Who gets last laugh in battle over Conan jokes?

U.S. judge, ruling jests can get ‘thin’ copyright protection, advances to trial a writer’s suit claiming that O’Brien, his team infringed on timely quips posted on Twitter about Tom Brady, Caitlyn Jenner, Washington Monument

Comedian Conan O’Brien, NFL quarterback Tom Brady, transgender celebrity Caitlyn Jenner, and the Washington Monument all walk into a bar one day. And O’Brien says … Wait, wait, why is gag-writer Alex Kaseberg not laughing at or liking much this joke set up?

It may be because the one-time writer for comic legend Jay Leno has accused O’Brien and his one-liner squad of  stealing jokes from him for the lanky red-head’s TBS late-night show off of Twitter.

U.S. District Court Judge Janis L. Sammartino in San Diego has rejected two of Kaseberg’s claims but has found that three jokes involving Brady, Jenner, and the capital landmark pose genuine issues of material facts. The judge has snapped off any laugh tracks and sent comedy into a new legal realm by allowing for now Kaseberg’s suit against O’Brien to proceeed to trial. Pa-dum. So when a comic star and writer walk into court, what might be said, or, um, argued?

Kaseberg asserts that O’Brien’s writers infringed on his copyrights on five of his jokes from December,  2014, until June, 2015. The dispute can be traced to January, 2014, he claims, when he said he Tweeted his first joke, writing: “A Delta flight this week took off from Cleveland to New York with just two passengers. And they fought over control of the armrest the entire flight.” Kaseberg says O’Brien that day made a substantially similar joke on his show.

The writer was un-amused and filed his original complaint. The writer also sought, using the social media site’s online process, to get O’Brien’s Tweets pulled down. His gripes, meantime, were denied and derided by O’Brien’s writers. Click here to see their Tweets.

As for O’Brien, he has argued that the disputed jokes were developed by he and his team (and delivered by him, of course) employing facts and commonly known expressions undeserving of copyright protection. He was quoted as saying, “Accusing a comedian of stealing a joke is the worst thing you can accuse then of, in my opinion, short of murder. I think it’s absolutely terrible.”

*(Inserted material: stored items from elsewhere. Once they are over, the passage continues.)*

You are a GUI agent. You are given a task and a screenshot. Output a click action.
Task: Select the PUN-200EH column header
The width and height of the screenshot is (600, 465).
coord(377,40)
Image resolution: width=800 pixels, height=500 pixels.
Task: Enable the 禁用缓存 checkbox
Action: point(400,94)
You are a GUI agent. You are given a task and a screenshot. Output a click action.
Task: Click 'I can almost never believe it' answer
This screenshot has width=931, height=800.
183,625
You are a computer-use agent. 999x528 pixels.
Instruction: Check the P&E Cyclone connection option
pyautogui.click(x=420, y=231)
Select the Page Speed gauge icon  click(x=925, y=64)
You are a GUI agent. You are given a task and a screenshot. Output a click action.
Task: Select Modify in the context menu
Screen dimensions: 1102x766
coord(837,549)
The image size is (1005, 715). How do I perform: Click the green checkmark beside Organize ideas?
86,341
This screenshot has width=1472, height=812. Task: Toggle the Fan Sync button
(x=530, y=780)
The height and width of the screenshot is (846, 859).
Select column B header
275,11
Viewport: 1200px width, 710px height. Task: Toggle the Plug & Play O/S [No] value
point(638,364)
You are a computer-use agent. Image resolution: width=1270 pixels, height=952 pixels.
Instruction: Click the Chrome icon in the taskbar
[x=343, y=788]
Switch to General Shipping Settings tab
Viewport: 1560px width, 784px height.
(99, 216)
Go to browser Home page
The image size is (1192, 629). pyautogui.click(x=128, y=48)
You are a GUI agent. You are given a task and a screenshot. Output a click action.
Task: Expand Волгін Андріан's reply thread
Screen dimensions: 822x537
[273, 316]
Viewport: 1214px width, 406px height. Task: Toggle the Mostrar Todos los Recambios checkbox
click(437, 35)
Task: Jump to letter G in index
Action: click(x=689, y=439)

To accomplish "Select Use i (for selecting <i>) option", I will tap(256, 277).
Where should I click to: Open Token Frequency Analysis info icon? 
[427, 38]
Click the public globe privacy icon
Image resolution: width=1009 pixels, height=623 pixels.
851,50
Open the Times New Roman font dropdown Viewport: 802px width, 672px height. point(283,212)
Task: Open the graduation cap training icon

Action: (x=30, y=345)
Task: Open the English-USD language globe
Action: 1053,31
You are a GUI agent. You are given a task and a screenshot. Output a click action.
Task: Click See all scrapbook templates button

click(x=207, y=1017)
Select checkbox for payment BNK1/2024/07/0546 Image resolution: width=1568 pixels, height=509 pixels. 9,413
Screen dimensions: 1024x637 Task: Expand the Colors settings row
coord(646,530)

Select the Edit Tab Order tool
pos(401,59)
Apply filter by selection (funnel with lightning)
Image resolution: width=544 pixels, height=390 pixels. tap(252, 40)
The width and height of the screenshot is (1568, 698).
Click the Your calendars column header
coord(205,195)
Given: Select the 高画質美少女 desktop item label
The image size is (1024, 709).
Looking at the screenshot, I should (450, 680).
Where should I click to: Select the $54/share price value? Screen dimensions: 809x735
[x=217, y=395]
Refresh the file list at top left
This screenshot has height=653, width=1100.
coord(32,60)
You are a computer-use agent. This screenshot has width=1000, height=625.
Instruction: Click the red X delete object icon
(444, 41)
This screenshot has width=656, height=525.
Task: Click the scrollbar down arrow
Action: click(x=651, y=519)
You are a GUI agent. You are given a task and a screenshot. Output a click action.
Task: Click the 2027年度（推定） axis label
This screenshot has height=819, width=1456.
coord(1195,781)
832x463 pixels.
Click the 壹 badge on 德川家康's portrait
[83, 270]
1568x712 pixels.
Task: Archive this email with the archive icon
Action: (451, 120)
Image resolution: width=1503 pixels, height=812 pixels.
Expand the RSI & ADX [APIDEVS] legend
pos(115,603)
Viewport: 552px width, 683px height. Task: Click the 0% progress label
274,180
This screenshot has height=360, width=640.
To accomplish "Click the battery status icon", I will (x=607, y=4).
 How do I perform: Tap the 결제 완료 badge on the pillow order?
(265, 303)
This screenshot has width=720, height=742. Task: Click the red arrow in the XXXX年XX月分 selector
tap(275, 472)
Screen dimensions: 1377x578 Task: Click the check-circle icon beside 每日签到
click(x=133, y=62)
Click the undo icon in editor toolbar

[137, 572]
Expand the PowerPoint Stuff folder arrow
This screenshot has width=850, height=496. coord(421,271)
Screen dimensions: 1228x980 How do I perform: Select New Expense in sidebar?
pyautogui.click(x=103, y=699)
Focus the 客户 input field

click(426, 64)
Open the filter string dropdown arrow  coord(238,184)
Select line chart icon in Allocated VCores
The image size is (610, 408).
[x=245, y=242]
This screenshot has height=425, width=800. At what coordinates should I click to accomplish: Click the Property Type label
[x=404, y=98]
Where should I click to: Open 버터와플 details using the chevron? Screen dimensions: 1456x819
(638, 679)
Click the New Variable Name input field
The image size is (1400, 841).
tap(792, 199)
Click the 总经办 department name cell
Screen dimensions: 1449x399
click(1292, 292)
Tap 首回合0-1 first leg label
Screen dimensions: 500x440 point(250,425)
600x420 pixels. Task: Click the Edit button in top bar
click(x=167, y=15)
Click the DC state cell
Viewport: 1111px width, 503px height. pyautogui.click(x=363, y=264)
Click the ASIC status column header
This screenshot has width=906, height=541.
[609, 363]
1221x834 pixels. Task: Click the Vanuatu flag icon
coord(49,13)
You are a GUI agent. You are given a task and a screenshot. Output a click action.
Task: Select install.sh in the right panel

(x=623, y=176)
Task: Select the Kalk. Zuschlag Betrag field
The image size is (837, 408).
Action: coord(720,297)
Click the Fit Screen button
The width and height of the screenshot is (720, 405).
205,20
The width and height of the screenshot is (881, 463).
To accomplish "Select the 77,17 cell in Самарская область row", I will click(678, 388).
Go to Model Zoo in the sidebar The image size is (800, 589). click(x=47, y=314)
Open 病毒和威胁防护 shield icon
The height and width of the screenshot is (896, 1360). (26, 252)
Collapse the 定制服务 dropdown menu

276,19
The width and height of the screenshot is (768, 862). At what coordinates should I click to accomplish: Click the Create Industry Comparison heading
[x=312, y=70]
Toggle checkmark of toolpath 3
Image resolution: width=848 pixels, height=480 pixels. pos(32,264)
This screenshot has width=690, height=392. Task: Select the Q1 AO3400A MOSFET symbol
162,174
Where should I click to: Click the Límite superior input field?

In a brief seeking summary judgment, O’Brien’s writers told the court that they launch their work day with a first hour of crafting jokes from daily news headlines. They don’t scroll social media in this process. Once the writers’ jokes are crafted, they are reviewed for grammatical errors and potential stylistic improvements, then go to O’Brien for review. He sends back notes. The revised jokes are tested in a rehearsal. They then go to the show’s research department, which checks the material for factual accuracy, while producers determine if the jests create any sponsor issues.

O’Brien and his team have argued that Kaseberg failed to copyright two of the disputed five jokes. Part of the defense strategy and tactics also turns on trying to undercut Kaseberg’s infringement claim by showing how easy it is to create similar material.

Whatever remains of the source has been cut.